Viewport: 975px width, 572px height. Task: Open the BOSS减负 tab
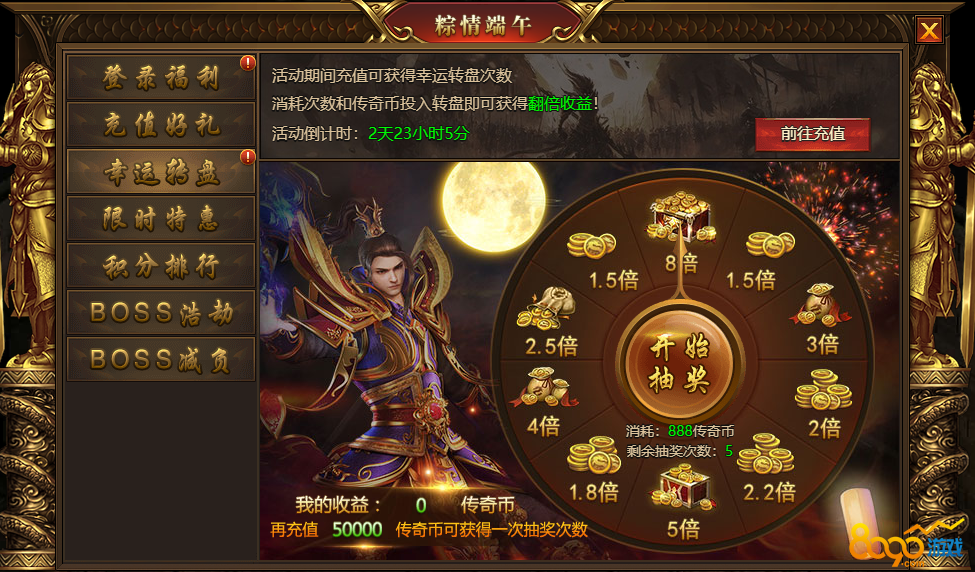click(161, 359)
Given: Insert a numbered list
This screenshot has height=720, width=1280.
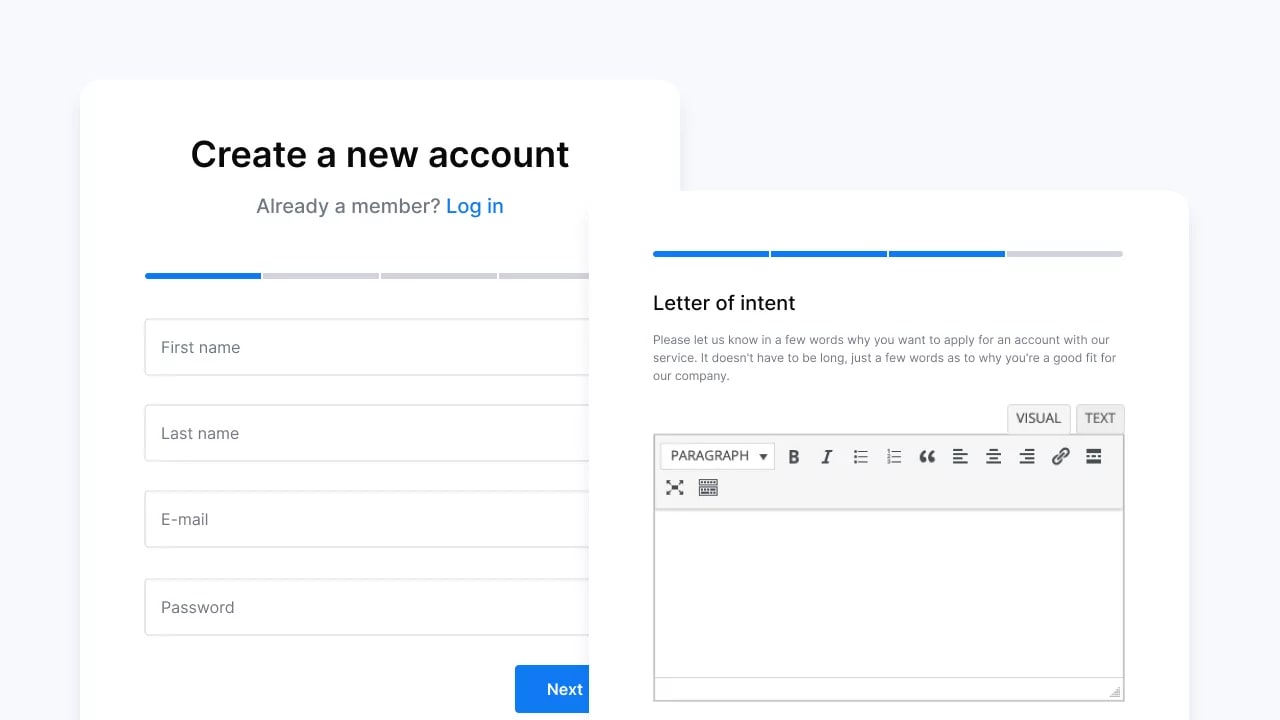Looking at the screenshot, I should (894, 457).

□ □ □ □ □

◆ Your instructions
Copy the whole listing above word for word but do not carry over the pictures.

◆ Response area
Viewport: 975px width, 572px height. Task: Open the BOSS减负 tab
click(161, 359)
Given: Insert a numbered list
This screenshot has height=720, width=1280.
Looking at the screenshot, I should (894, 457).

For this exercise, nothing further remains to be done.